Eleições 2012 em Bocaina de Minas (MG) - Parte 4: A vitória afinal do bom senso

      Em 2011, deixei Bocaina de Minas (MG) para retornar a Niterói (RJ). Em minhas conversas com o Seu Bené (então vereador pelo PT) e sua esposa, a Dona Ruth, entre outros amigos, lembrava da importância de se dividir o grupo do Dito Augusto ao meio. Só haveriam duas formas de ganhar do coronel: uma era ele não poder se candidatar, coisa que nossa justiça, tão lenta e permissiva, poderia não garantir a tempo das eleições de 2012. A segunda era dividir seu grupo no meio. Não seria tarefa fácil se não existisse o descontentamento amplo com o coronel, inclusive dentro de seu grupo político. Logo, devo agradecer a ele pelo sucesso do empreendimento pois, se não fosse tão arrogante e egoísta, não ofereceria as condições necessárias como de fato acabou oferecendo.

      Não bastasse ter destruído todo o serviço público municipal, o filho do coronel, então prefeito por direito mas obediente ao pai, fez o serviço do suicídio político. Deixou de pagar em dia a muitas pessoas vinculadas à prefeitura, humilhou outras tantas e ainda se enrolou nos processos judiciais que foi acumulando até a perseguição policial à sua tentativa de compra de votos na semana anterior às eleições.


       A vice-prefeita Conceição Salgado, que acumulava o cargo de secretária da assistência social, despontou por sua simpatia e dedicação no serviço aos necessitados e no respeito às pessoas enquanto cidadãos, ousando em abril de 2012 a candidatar-se prefeita contra o desejo de seu padrinho político. Com ela, parte considerável do grupo seguiu junto e ainda outra parte considerável, que historicamente votava na oposição tradicional da família Benfica, também apostou na inovação que propunha. O racha de que tanto falava consumou-se, gerando expectativas diversas, uma vez que sua candidatura também era bastante competitiva.

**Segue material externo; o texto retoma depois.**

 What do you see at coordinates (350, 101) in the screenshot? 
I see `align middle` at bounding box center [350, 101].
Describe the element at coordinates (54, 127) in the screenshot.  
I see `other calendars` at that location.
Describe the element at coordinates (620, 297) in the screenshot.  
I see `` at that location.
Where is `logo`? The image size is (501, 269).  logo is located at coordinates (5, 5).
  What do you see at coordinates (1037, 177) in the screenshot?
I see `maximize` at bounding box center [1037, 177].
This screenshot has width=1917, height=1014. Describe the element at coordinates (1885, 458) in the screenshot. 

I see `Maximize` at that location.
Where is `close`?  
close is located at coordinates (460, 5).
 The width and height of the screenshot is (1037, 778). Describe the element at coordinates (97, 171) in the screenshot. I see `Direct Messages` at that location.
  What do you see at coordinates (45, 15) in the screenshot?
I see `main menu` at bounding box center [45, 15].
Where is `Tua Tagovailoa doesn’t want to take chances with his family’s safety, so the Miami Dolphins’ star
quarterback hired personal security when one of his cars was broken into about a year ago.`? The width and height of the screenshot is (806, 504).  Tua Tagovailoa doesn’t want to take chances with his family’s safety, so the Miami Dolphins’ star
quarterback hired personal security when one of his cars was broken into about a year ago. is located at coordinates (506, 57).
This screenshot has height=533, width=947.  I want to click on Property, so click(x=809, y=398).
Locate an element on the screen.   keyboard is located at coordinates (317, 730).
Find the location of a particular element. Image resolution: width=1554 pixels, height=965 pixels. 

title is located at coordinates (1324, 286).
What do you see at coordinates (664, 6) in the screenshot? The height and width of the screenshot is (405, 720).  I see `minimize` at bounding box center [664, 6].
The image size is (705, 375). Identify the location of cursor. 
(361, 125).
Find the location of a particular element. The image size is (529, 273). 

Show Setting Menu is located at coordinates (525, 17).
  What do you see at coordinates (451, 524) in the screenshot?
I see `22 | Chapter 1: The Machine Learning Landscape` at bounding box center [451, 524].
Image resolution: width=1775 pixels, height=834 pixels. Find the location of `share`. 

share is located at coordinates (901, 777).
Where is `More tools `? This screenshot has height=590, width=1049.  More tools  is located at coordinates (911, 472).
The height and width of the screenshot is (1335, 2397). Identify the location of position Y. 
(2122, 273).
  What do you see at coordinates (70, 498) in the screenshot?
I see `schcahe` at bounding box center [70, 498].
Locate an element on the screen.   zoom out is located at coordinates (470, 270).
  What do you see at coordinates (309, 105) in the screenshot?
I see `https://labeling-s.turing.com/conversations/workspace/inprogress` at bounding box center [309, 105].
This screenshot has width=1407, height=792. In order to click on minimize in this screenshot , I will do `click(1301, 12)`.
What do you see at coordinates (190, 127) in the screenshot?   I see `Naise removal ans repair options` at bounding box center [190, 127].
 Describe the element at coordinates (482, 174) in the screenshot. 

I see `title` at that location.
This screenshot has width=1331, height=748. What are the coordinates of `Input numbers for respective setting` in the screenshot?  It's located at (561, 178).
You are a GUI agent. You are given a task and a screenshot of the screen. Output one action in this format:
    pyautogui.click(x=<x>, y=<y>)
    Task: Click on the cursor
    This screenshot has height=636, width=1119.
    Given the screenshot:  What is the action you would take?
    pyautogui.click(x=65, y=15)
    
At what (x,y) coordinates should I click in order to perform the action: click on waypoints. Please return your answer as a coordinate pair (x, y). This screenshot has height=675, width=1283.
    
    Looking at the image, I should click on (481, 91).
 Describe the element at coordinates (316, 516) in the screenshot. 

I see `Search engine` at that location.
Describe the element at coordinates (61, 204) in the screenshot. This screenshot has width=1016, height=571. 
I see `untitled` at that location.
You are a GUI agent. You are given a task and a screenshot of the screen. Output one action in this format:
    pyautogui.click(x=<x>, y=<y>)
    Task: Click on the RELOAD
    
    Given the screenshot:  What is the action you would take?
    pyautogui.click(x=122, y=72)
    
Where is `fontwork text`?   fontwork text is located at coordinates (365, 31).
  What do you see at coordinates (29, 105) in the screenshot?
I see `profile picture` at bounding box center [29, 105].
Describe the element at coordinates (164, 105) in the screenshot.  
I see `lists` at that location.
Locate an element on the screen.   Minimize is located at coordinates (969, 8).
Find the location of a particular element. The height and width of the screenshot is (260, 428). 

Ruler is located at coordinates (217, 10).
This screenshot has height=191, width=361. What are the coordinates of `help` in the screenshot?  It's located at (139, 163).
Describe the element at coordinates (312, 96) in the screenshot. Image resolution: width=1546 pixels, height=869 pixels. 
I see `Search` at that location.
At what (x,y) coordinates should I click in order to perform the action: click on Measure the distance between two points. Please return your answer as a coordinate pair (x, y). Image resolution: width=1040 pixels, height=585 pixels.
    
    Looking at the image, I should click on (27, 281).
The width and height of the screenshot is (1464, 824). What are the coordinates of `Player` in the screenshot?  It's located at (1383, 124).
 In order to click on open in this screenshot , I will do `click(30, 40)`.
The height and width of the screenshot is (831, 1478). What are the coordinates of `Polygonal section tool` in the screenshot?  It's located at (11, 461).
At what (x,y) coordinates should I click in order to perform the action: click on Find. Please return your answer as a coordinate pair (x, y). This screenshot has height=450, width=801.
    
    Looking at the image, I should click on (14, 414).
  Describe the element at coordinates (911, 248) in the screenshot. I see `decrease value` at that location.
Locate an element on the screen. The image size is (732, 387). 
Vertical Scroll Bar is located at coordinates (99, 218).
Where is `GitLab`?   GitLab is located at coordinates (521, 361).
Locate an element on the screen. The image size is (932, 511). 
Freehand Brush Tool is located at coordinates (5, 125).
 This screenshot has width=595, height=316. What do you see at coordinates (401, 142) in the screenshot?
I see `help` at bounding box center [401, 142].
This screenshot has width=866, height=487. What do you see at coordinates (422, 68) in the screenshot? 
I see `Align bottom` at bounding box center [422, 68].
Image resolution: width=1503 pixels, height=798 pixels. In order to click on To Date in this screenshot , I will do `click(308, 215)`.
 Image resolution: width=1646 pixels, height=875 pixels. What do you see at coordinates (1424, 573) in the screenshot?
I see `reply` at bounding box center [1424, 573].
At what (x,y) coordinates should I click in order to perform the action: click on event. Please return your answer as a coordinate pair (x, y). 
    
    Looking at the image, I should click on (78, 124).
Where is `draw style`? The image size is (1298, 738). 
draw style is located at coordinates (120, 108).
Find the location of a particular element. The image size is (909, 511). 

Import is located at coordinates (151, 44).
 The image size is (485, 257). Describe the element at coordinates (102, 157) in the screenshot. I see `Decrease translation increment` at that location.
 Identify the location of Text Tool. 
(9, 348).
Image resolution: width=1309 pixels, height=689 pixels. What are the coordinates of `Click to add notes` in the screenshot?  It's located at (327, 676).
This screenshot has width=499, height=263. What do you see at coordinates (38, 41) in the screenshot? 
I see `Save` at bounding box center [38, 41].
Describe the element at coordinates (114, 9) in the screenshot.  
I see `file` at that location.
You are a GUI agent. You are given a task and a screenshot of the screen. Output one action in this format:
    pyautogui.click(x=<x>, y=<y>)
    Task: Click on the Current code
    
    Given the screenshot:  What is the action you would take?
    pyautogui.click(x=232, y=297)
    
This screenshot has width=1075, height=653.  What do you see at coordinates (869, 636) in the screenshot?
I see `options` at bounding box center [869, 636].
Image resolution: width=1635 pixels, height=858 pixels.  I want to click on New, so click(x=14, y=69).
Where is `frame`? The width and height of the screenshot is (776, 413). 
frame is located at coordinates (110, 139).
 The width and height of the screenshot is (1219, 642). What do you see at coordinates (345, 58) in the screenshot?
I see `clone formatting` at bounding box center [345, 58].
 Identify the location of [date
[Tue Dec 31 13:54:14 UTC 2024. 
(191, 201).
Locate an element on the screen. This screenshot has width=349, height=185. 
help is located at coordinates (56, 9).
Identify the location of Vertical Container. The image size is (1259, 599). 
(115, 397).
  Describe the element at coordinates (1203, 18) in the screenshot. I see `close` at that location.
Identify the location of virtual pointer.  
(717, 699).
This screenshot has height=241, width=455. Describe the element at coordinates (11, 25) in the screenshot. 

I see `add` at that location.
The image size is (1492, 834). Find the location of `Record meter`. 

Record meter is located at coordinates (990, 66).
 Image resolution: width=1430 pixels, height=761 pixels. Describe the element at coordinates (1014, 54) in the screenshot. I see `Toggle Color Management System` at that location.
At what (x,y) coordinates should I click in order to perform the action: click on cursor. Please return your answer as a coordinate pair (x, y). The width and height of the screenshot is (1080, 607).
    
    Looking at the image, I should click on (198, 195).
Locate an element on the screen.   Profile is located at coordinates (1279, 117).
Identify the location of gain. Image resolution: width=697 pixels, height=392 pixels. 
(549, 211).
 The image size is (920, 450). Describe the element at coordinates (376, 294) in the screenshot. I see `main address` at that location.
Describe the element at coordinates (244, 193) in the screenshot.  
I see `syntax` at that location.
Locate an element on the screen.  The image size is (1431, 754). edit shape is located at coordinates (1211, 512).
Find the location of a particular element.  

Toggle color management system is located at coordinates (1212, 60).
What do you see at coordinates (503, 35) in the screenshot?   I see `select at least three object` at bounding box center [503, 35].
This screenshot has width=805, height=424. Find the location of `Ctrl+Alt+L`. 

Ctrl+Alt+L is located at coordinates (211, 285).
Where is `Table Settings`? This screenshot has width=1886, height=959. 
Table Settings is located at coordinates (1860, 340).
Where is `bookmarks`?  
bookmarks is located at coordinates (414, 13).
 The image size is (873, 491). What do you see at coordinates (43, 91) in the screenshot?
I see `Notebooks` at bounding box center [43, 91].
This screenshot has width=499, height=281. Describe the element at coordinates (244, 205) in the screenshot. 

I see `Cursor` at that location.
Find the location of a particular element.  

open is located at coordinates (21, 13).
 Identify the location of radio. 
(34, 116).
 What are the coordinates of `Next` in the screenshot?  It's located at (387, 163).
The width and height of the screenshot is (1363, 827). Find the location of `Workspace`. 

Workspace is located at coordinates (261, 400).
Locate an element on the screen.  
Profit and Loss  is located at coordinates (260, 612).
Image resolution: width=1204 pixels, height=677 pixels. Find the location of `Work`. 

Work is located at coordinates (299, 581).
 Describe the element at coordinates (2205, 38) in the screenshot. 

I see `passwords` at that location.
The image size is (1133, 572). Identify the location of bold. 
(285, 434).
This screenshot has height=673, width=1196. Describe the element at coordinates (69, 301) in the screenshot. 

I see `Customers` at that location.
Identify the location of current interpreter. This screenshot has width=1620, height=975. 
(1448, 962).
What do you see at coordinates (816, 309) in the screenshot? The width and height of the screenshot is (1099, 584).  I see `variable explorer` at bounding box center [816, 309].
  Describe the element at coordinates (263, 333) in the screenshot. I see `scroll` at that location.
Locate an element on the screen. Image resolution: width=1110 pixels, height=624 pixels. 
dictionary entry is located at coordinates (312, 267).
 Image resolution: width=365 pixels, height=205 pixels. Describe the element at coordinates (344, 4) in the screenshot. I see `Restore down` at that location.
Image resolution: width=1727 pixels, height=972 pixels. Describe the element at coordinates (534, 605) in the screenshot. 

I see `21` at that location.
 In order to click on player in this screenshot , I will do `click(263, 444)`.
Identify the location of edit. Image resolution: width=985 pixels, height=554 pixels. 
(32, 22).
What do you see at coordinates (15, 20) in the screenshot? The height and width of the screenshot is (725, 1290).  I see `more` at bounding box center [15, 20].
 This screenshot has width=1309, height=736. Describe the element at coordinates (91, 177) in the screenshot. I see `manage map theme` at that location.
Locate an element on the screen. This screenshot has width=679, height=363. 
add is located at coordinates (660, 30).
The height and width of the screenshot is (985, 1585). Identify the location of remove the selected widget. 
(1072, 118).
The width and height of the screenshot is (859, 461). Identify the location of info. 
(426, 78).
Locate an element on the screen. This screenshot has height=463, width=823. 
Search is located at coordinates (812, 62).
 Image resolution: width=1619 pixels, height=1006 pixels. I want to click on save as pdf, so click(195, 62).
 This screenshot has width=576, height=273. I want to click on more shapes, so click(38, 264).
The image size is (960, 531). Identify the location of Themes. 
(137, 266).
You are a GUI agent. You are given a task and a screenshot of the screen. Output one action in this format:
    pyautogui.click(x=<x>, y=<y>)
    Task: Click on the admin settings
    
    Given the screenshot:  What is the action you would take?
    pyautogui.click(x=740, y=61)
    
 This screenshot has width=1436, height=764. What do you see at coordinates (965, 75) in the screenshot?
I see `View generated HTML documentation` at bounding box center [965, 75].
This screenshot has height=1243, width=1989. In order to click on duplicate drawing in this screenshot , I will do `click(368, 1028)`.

     A justiça, por fim, determinou o destino do coronel Dito Augusto, sentenciando pelo seu impedimento à candidatura e também ameaçando a de seu filho, que, à esta altura, já amargava as consequências impopulares de um mandato repleto de perseguições políticas e escândalos administrativos. O candidato que não era nem de um lado, nem de outro, o Baltasar do Mercado, e que tinha chances pela novidade que até então se apresentava, acabou seduzido pelos recursos do coronel à sua campanha. Deixou-se aliar ao que o povo já rejeitava, atitude que o levaria a amargar a derrota do terceiro lugar nas urnas.


      Gordo era o candidato da oposição tradicional da Família Benfica. Não aceitou ser vice da Conceição nem aceitou o apoio do Dito Augusto, que também lhe foi oferecido. Consigo, manteve o apoio de parte de sua histórica base eleitoral - a parte que não migrou para a Conceição Salgado. 


     Sobre isto, vale ressaltar: quem decidiu votar na Conceição, votou contra o Dito Augusto (portanto, votou na oposição ao Dito, já que a candidata assim se manifestava publicamente). Entretanto não quis votar no Gordo por causa de erros cometidos por seu grupo político à frente do mandato que exerceu na prefeitura entre 2005 e 2008, tempo do ex-prefeito Wilson Taviano. Além de também protestar contra o prometido e não cumprido pelo deputado federal Dimas Fabiano (PP) que, dois anos antes (2010), havia sido eleito com promessas na área de saúde, na criação de emprego e renda, e também pela expectativa quanto à sua presença no processo de condenação judicial do coronel. O deputado "também é 11", como se diz por lá, e integrante da mesma família de oposição tradicional ao Dito Augusto na cidade. Enquanto o Dito Augusto esteve no poder, o deputado procurou afastar-se dos investimentos necessários à cidade e, neste ponto, fica difícil condená-lo porque, de fato, o que repassasse ao município, como sabemos, seria desviado. O que ainda deixou o povo reticente foi porque se credita ao deputado uma grande capacidade de articulação a níveis estadual e federal que, de fato, ele tem e que, por tal, deveria agir sobre os abusos do prefeito. Desejava-se que o deputado criasse suporte para que seus aliados políticos pudessem sobreviver durante o tempo de perseguições e desmandos do prefeito, o que não foi feito. Algumas pessoas tiveram de deixar a cidade por conta disso.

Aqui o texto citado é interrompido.